Découragé, ensuite, par un sentiment général d’impuissance face à la multiplicité des problèmes à régler. Dans une petite commune, le maire est à la fois chef de chantier, travailleur social, conciliateur, gestionnaire, etc. Et dans chacune de ses tâches, il ressent le manque de moyens et une complication de plus en plus grande parce que la vie de ses administrés est de plus en plus difficile. Ainsi, l’activité de maire est devenue tellement prenante qu’il est difficile de mener en parallèle sa carrière professionnelle et que la vie de famille elle-même en souffre.

Découragé, enfin, par le risque d’être sanctionné de manière injuste et en raison d’un texte souvent ignoré : 90 000 décrets sont en vigueur, pouvant engager sa responsabilité et il est bien évident qu’il ne peut absolument pas les connaître tous. « J’en suis venu à demander le relevé de mes communications personnelles à la mairie », confie Yves Dauge, maire de Chinon et député d’Indre-et-Loire. « J’avais peur d’être mis en examen pour abus de biens sociaux si je ne remboursais pas les appels à la maison pour prévenir ma femme que je rentrerai tard de la mairie. » Ce doute permanent sur la nature et la portée de ses responsabilités travaille particulièrement les maires de petites villes, qui ne peuvent avoir de service juridique intégré à leur mairie. Le plus « petit » est ainsi le plus vulnérable. Dans les petites communes, par exemple, c’est la Direction départementale de l’équipement (DDE) qui instruit les dossiers de marchés publics. Cependant, si le montage du projet est remis en question par le contrôle de légalité en préfecture, ce n’est pas la DDE qui est en cause devant le tribunal administratif, mais le maire. Pire encore, un maire qui n’a pas pris d’arrêté pour limiter la vitesse dans son village peut être personnellement mis en cause au pénal si un chauffard écrase un enfant en le traversant ! Un maire peut être poursuivi si un patient a mis le feu à un hôpital en fumant dans son lit, si une pierre ou une tuile tombant de la mairie blesse un passant...

Cette situation de crise à la base de notre système républicain ne peut plus durer sans entraîner une fracture civique s’ajoutant à la fracture sociale. Pour la combattre, une action à tous les niveaux doit être menée : - Au niveau général, fournir un dessein, une espérance à notre pays, afin que celui-ci ne soit plus livré aux égoïsmes et aux intérêts catégoriels. Il faut redonner aux citoyens le sens d’appartenir à une collectivité, à tous les niveaux de responsabilité.

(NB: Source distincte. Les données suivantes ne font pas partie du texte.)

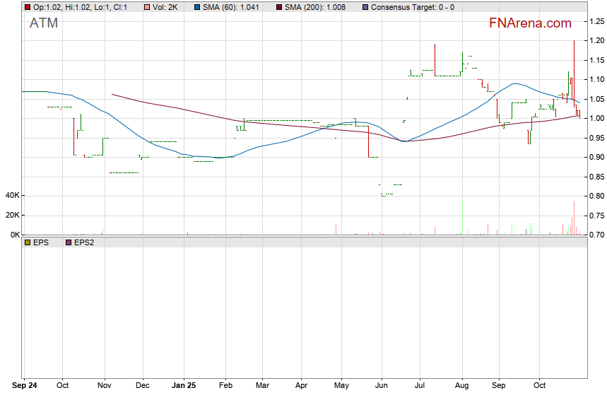Select the Sep 24 date axis label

- Pour cela, il faut revivifier l’Etat en organisant une participation citoyenne clairement définie. Chaque échelon territorial doit se voir attribuer une compétence (économique à la région, sociale au département, équipements en réseaux à l’intercommunalité et de proximité à la commune). Un impôt doit être prévu par niveau (le foncier à la commune) et les modes de scrutin organisés de façon plus cohérente. Ainsi, le citoyen pourra mieux savoir qui est responsable de quoi, et avec quelle ressource, sans accabler le maire de demandes auxquelles il ne peut pas répondre.

- Il faut enfin répondre aux justes demandes des associations d’élus locaux en adoptant un statut de l’élu.

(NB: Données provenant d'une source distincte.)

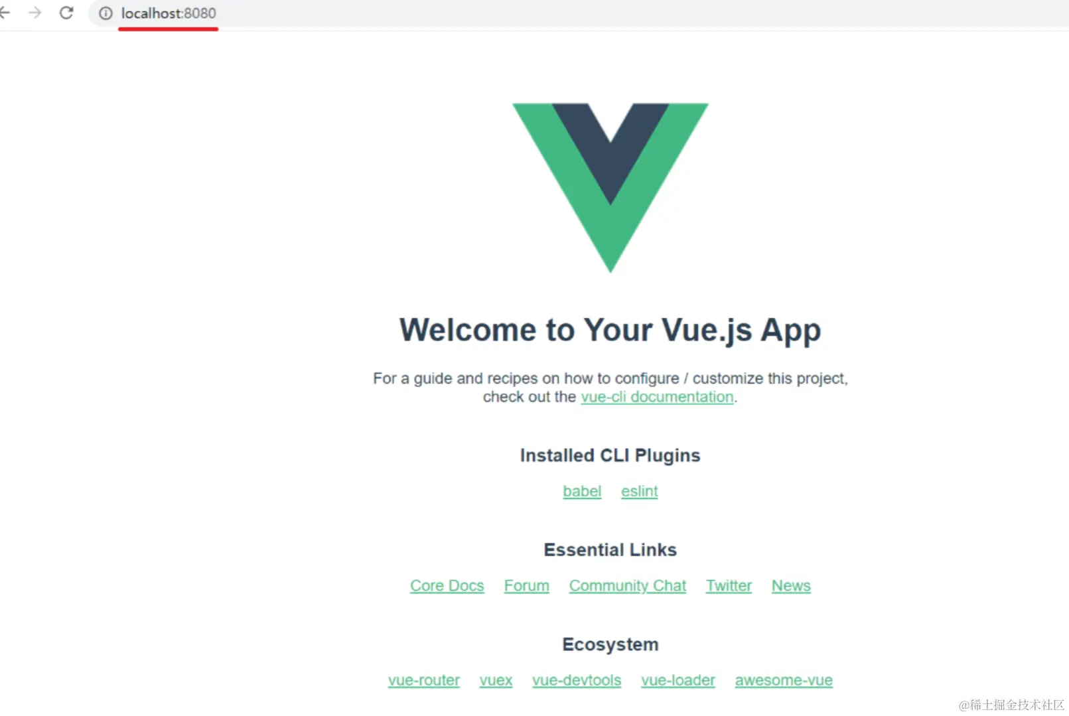Open the eslint plugin link
The height and width of the screenshot is (716, 1069).
639,491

Il y a, répétons-le, urgence. Le maire, surtout dans les communes petites et moyennes, se bat pour que, dans la société où nous vivons, les « derniers de la classe » aient autant d’attention que les « premiers ». Non seulement il mérite d’être aidé, mais tous devraient faire comme lui. Sans cela, il ne restera plus que le principe du « chacun pour soi » dans le chaos autodestructeur d’une société procédurière.